Crossbenchers have actually outlined a list of crucial top priorities if they're re-elected into a hung parliament, telling an openness online forum they'll force the federal government to act upon the mainly untouched problems.
Reforming lobbying, enabling the nationwide anti-corruption commission to hold public hearings, creating a whistleblower defense authority and having fact in political marketing laws are amongst the targets for crossbench MPs.
This included Allegra Spender, Zali Steggall, Monique Ryan, Andrew Wilkie, Kate Chaney and Senator David Pocock.
Ms Steggall pointed to customer protections versus misleading and deceptive ads, comparing it without any truth in political advertising laws.
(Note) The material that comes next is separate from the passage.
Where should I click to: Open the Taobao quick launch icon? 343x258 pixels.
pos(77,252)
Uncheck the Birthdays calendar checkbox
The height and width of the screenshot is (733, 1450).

"It's like we do not value our voting rights the same way as we value our consumer rights," she said.
Senator Pocock called lobbying laws "an outright joke", stating 80 per cent of lobbyists weren't covered by the code of conduct and there were no genuine penalties for misbehavior.
The senator and Dr Ryan have pushed in parliament for laws that would open ministerial journals so the general public can discover ministers meeting lobbyists.
Ms Spender likewise named an overall ban on betting ads after Labor shelved strategies to act.
"This is a contest between vested interests who are winning to date, versus community interests who understand that this needs to be prohibited and I will defend that," she said.
Ms Spender is likewise fighting the Australian Electoral Commission for more transparency over its findings that one individual was accountable for sending some 47,000 unauthorised pamphlets targeting her in her electorate of Wentworth.
The commission stated the person acted alone, had no link to a political party or candidates objecting to the seat and it was thinking about whether to press for civil charges for breaking electoral law after the May 3 election.
Ms Spender expressed issue about keeping the identity concealed, asking "how can citizens consider the source if the AEC will not identify that source", in to the laws needing authorisation for openness functions.